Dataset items

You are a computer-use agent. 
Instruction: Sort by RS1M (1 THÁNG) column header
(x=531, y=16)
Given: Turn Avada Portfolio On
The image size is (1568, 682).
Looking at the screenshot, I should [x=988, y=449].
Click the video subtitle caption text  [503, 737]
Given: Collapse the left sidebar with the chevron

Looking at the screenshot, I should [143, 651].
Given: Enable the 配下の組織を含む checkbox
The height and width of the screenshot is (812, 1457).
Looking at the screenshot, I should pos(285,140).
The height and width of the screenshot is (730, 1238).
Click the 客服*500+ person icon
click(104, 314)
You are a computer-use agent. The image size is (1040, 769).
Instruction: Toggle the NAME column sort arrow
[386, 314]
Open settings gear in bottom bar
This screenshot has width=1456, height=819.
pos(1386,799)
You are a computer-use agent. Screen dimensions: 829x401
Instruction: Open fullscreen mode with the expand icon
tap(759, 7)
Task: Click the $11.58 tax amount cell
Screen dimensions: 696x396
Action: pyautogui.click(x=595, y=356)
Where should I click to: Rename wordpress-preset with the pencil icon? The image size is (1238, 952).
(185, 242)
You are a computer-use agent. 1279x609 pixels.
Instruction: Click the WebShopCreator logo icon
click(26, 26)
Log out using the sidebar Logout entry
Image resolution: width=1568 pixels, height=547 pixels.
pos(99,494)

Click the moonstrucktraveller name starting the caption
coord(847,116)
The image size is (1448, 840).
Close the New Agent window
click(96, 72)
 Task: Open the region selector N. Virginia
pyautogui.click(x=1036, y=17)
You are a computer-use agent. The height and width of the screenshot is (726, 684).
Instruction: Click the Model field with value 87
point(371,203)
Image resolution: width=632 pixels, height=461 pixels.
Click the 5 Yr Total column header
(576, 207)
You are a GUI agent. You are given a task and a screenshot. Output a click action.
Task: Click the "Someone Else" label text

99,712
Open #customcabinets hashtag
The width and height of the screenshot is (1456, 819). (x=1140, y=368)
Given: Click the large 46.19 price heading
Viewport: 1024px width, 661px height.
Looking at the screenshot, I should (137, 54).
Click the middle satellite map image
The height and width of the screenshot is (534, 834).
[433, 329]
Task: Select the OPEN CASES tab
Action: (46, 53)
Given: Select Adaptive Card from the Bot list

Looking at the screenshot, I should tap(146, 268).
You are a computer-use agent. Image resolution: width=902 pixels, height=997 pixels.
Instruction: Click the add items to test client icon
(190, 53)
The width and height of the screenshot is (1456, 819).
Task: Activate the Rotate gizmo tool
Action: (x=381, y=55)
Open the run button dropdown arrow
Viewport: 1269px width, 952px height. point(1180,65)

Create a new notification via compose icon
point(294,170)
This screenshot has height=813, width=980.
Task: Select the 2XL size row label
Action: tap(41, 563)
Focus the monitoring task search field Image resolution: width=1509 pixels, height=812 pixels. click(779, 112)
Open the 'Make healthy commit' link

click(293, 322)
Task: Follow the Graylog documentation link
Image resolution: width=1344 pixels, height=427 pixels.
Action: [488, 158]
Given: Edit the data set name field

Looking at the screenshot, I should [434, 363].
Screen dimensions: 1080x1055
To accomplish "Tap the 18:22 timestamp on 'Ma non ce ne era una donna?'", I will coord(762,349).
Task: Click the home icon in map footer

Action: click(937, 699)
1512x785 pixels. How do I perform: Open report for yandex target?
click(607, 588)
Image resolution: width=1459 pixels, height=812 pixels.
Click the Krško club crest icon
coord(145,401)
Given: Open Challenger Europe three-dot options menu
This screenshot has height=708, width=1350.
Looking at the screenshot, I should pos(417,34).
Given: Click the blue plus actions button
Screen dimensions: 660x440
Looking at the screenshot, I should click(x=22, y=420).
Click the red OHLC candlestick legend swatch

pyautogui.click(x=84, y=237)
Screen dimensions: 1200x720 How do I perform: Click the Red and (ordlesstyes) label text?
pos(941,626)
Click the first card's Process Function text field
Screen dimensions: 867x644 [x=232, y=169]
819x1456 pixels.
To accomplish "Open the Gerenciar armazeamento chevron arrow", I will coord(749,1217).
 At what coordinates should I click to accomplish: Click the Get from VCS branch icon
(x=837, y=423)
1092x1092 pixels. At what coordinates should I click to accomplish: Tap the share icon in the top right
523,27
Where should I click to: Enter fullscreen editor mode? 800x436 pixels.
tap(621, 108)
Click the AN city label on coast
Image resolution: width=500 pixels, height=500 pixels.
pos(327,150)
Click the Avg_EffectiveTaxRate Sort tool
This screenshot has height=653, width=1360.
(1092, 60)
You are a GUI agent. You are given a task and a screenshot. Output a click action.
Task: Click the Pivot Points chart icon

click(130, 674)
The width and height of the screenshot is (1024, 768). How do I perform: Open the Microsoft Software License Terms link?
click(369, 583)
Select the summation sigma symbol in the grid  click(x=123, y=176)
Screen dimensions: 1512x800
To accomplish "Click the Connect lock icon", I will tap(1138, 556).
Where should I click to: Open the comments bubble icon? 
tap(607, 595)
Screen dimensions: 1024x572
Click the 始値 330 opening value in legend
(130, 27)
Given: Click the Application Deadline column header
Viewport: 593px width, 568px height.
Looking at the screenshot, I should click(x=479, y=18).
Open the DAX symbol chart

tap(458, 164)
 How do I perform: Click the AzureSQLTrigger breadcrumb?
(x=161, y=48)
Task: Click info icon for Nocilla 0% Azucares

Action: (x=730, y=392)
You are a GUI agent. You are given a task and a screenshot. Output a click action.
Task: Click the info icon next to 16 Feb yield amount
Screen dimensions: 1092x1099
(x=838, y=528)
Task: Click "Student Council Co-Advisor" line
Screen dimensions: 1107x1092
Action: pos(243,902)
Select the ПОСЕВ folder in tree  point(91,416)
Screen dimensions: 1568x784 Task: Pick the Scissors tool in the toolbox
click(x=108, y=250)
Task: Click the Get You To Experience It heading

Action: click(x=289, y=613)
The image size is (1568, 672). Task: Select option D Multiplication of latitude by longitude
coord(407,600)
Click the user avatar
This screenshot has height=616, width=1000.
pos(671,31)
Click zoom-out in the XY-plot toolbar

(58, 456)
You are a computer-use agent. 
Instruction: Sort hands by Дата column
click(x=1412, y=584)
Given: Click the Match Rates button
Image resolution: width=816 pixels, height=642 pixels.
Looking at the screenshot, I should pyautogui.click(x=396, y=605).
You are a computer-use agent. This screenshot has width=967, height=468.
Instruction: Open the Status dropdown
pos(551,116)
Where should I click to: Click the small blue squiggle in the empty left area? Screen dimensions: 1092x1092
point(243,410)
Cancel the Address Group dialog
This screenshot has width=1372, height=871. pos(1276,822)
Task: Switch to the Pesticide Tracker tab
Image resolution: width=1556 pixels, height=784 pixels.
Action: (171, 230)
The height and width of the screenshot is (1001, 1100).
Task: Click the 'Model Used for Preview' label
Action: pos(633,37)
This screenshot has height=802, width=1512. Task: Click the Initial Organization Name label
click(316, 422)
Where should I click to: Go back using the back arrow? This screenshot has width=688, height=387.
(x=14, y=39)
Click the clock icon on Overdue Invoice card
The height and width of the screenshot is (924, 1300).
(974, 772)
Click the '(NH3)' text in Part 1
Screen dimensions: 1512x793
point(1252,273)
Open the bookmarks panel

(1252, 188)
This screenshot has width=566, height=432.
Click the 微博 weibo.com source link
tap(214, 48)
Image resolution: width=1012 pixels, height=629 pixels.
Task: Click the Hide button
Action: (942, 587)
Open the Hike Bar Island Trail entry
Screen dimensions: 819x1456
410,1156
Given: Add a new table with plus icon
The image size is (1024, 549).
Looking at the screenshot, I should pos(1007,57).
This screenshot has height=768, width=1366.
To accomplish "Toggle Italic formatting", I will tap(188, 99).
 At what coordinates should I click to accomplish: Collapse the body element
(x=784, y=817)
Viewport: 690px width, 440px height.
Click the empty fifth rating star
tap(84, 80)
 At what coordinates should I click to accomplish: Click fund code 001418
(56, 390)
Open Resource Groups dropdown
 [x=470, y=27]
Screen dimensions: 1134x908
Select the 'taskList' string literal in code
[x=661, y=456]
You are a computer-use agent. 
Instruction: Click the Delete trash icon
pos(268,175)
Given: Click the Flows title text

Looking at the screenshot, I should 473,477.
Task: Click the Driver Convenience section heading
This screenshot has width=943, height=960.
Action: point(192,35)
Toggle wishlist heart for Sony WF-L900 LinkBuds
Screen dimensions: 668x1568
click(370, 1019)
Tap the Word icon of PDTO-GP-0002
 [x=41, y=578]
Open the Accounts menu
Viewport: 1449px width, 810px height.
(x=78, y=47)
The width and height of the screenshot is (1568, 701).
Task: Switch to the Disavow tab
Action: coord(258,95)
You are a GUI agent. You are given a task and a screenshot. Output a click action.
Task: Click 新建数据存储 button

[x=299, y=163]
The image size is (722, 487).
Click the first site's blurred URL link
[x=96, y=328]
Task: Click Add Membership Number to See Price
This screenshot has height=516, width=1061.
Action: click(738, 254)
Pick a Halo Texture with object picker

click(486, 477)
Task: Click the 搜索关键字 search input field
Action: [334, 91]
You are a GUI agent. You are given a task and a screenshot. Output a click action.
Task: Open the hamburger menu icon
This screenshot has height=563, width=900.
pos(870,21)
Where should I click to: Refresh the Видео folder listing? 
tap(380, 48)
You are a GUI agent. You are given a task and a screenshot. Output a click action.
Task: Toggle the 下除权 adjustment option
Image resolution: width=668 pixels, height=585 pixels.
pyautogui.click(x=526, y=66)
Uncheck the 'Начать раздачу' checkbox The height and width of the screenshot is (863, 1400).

PROBLEM TO WORK ON. Rewrite the stretch of data from the line containing "Screen dimensions: 1512x800" through the line containing "pos(551,116)", changing every "Screen dimensions" to "Display size" and keeping everything else as it is.

ANSWER TO THIS PROBLEM.
Display size: 1512x800
To accomplish "Click the Connect lock icon", I will tap(1138, 556).
Where should I click to: Open the comments bubble icon? 
tap(607, 595)
Display size: 1024x572
Click the 始値 330 opening value in legend
(130, 27)
Given: Click the Application Deadline column header
Viewport: 593px width, 568px height.
Looking at the screenshot, I should click(x=479, y=18).
Open the DAX symbol chart

tap(458, 164)
 How do I perform: Click the AzureSQLTrigger breadcrumb?
(x=161, y=48)
Task: Click info icon for Nocilla 0% Azucares

Action: (x=730, y=392)
You are a GUI agent. You are given a task and a screenshot. Output a click action.
Task: Click the info icon next to 16 Feb yield amount
Display size: 1092x1099
(x=838, y=528)
Task: Click "Student Council Co-Advisor" line
Display size: 1107x1092
Action: pos(243,902)
Select the ПОСЕВ folder in tree  point(91,416)
Display size: 1568x784 Task: Pick the Scissors tool in the toolbox
click(x=108, y=250)
Task: Click the Get You To Experience It heading

Action: click(x=289, y=613)
The image size is (1568, 672). Task: Select option D Multiplication of latitude by longitude
coord(407,600)
Click the user avatar
This screenshot has height=616, width=1000.
pos(671,31)
Click zoom-out in the XY-plot toolbar

(58, 456)
You are a computer-use agent. 
Instruction: Sort hands by Дата column
click(x=1412, y=584)
Given: Click the Match Rates button
Image resolution: width=816 pixels, height=642 pixels.
Looking at the screenshot, I should pyautogui.click(x=396, y=605).
You are a computer-use agent. This screenshot has width=967, height=468.
Instruction: Open the Status dropdown
pos(551,116)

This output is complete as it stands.